Young Luka Kain is a transparent young actor, open and accessible. When his heart is broken, you can feel it. The people who play the posse at Saturday Church have varying degrees of acting experience, and it shows, but the group vibe is roughly affectionate, the trash talk humorous. "Tell me that's not some Taraji P. Henson shit right there." "I don't do K-Mart." "I'm thinking of upgrading my look to Melanie Griffith in 'Working Girl.'" Margot Bingham turns what could be a thankless role into an insightful portrait of an overwhelmed mother trying to do what's best, but making a huge mistake in dealing with her son's gender identity. She does not realize that placing conditions on her love will be ruinous for him. Playwright/actress Regina Taylor is fearless in showing the ugliness of the unthinkingly devout, the contempt hiding behind "Hate the sin, love the sinner." Ulysses is a stand-in for all LGBTQ teens, and his experience shows how at-risk they are. If it weren't for the clubhouse scene in New York, many of these kids would never get a hot meal at all.

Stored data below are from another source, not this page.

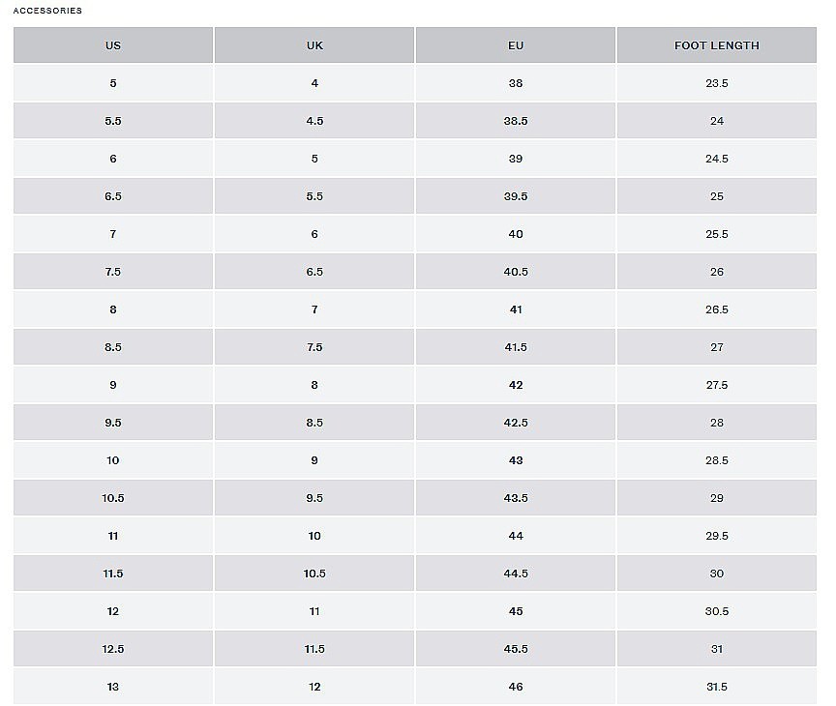Click EU size 40.5 cell
This screenshot has height=706, width=836.
click(x=516, y=272)
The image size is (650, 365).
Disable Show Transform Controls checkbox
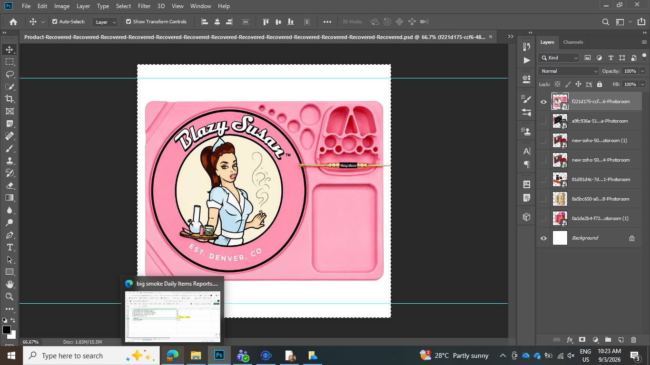click(128, 21)
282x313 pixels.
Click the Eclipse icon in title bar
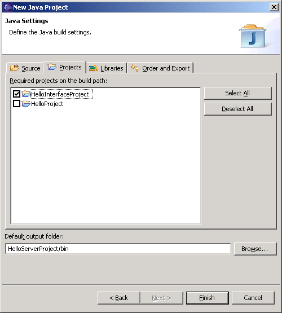point(7,7)
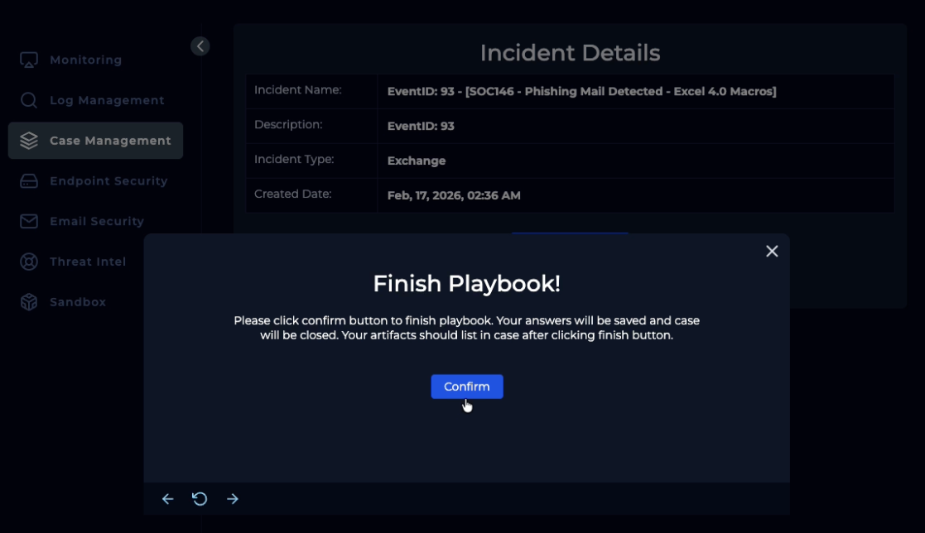Advance to next playbook step arrow
Viewport: 925px width, 533px height.
pos(233,498)
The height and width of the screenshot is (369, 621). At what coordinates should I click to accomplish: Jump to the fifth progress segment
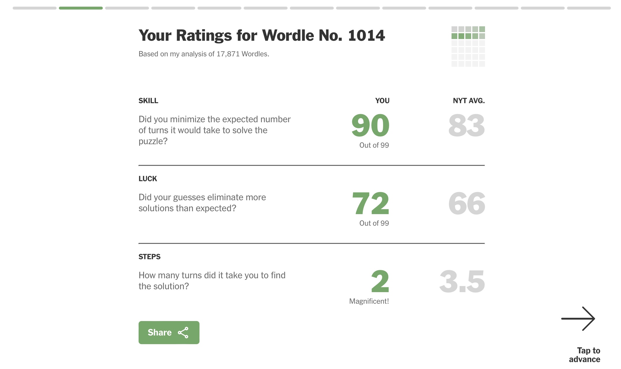(219, 8)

In the epic poem The Odyssey, Ulysses takes 10 long years to find his way home (the famous "nostos") after the Trojan War. He has been gone for decades, but the thought of home obsesses him, keeps him going. "Saturday Church"'s hero—and namesake—may not inhabit a world quite as epic, but the journey is the same. Damon Cardasis' film would make a great companion piece to "Paris Is Burning" and "Kiki," and it shows the importance—in some cases, life-or-death importance—of creating your own family, and finding your own home.